Shoreline Restoration in Little Egg Harbor on Track

By PAT JOHNSON | Jun 05, 2019
Photo by: Pat Johnson Albert Marine continues work on the shoreline restoration project on Iowa Court, Osborn Island.

Little Egg Harbor Township — The shoreline restoration project on Iowa Court in Little Egg Harbor Township seems to be on track for completion this summer. The bulkhead is almost finished; then the rocks and backfill will commence.

David Fuller, a member of the dredge committee of the Osborn Island Residents Association, said the amount of real estate being captured by the restoration should go far toward providing protection for the homes on the street and for the street itself.

On Tuesday, Fuller had just come in from a fishing trip in the bay and was pleased with the lagoon dredging. “We can go in and out at low tide, and the residents have, so far, been very positive.” The dredging contractor, Wickberg Marine Construction, is back at the de-watering site on Kentucky Drive as there are a few spots that have to be “cleaned up after the survey,” said Fuller. “That’s not unusual, and the project will soon come to a conclusion.”

Final numbers will be crunched once the Osborn Island dredging is completed.

The living shoreline on Iowa Court includes shoring up the eroded cul-de-sac and creating a “hybrid living shoreline,” so called because it contains a hard structure. Hybrid living shorelines are preferred for projects that face open water. The hybrid living shoreline will contain a 20-foot-wide “shoreline sill” of a ton of rocks to mitigate wave action on the salt marsh. The sill will bury the wooden bulkhead along the historic 1977 tide line. It will then be filled in with “quality” dredge material having just the right sand-to-mud consistency, and planted with salt marsh and cedar trees. This project will require at least 50 dump trucks of fill to enlarge the marsh to almost an acre. The marsh is owned by the New Jersey Land Trust. The hard structure will be enhanced with oyster spat (baby oysters).

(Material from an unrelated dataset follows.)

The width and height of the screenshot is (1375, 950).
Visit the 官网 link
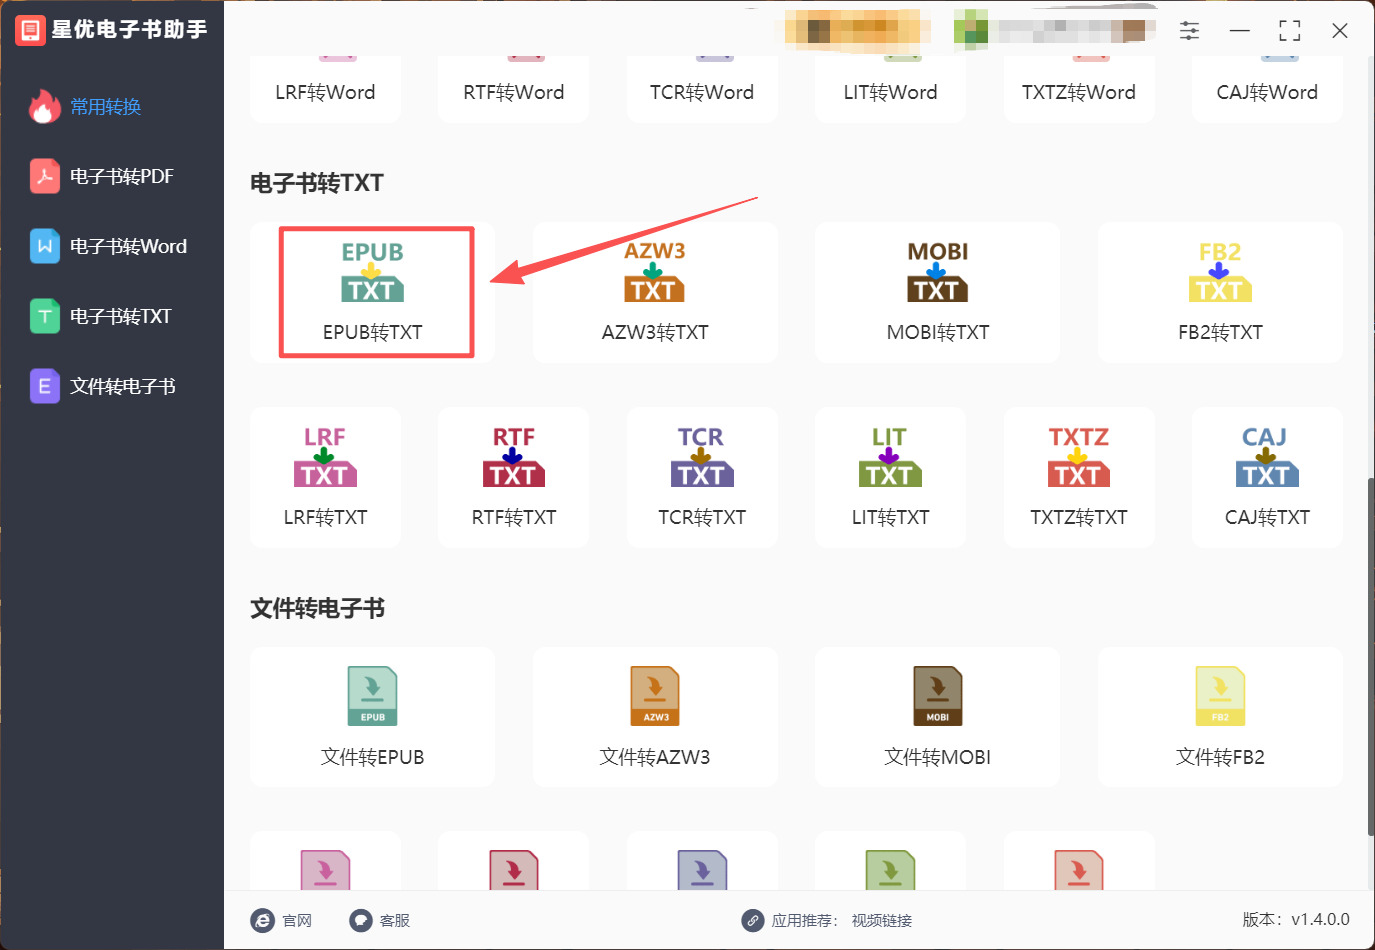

The township awarded a $29,750 professional services contract to ReClam the Bay, a nonprofit dedicated to improving water quality through increasing shellfish in the Barnegat, Manahawkin and Little Egg Harbor bays. ReClam will provide oyster spat on shell to the state Department of Environmental Protection and Army Corps of Engineers for the project This is paid for through a $2.1 million National Fish and Wildlife Foundation grant.

Last August, Little Egg awarded the $1.5 million contract to Albert Marine. The cost for the Iowa Court living shoreline ($1,086,031) and a project to increase the shoreline at South Green Street in Tuckerton ($421,036) will come from two grants, what is left of the $2.1 million NFWF grant awarded in May 2015 and a $400,000 NJDEP resiliency grant.